Author Isabel Allende to be awarded Presidential Medal of Freedom
Isabel Allende will receive the Presidential Medal of Freedom, President Obama announced Tuesday. Allende, whose best-known book is “The House of the Spirits,” is the only novelist among the 19 recipients of the nation’s highest civilian honor.
“From activists who fought for change to artists who explored the furthest reaches of our imagination; from scientists who kept America on the cutting edge to public servants who help write new chapters in our American story, these citizens have made extraordinary contributions to our country and the world,” Obama said.
The other creative arts recipients include musician Stevie Wonder, composer Stephen Sondheim and actors Meryl Streep and Marlo Thomas.
Also receiving the Presidential Medal of Freedom this year will be U.S. Rep.
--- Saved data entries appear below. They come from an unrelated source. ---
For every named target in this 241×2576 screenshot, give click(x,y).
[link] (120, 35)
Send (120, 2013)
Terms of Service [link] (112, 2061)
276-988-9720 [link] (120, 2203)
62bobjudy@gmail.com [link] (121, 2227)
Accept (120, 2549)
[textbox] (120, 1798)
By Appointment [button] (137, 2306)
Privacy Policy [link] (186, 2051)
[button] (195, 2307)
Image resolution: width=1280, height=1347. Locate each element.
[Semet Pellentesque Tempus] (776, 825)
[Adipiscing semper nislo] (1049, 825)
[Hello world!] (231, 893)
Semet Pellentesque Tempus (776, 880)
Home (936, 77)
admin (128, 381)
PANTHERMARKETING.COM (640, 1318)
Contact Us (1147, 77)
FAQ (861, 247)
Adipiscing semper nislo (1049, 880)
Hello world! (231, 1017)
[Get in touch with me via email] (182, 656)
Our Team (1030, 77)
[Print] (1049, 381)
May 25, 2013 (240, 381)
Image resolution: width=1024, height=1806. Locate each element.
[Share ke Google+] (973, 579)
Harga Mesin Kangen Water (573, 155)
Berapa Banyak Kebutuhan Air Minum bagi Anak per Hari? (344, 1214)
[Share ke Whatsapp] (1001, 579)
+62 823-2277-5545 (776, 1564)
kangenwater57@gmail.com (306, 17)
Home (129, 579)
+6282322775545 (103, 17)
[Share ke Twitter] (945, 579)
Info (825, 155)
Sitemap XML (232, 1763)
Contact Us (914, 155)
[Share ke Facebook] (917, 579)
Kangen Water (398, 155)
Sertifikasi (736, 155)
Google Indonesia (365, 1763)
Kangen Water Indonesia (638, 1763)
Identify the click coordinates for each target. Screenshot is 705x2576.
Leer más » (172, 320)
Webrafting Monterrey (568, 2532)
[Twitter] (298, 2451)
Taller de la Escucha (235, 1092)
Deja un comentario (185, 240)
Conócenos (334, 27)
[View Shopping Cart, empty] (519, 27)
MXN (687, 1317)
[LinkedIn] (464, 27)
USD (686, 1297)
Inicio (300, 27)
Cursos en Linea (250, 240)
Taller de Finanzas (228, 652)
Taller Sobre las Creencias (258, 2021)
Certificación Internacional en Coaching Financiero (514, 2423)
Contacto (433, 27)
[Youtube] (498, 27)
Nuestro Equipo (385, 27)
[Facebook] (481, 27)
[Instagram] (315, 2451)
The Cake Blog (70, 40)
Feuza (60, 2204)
John Dingell and former congressman Abner Mikva, broadcast journalist Tom Brokaw, activist Suzan Harjo, golfer and activist Charles Sifford, activist Ethel Kennedy, scientist Mildred Dresselhaus and economist Robert Solow.
Several awards will be given posthumously: to California congressman Edward Roybal, choreographer Alvin Ailey and congresswoman Patsy Takemoto Mink, as well as to James Chaney, Andrew Goodman and Michael Schwerner, the three civil rights activists who were murdered in Mississippi in 1964.
The Presidential Medals of Freedom will be awarded at the White House in a ceremony on Nov. 24.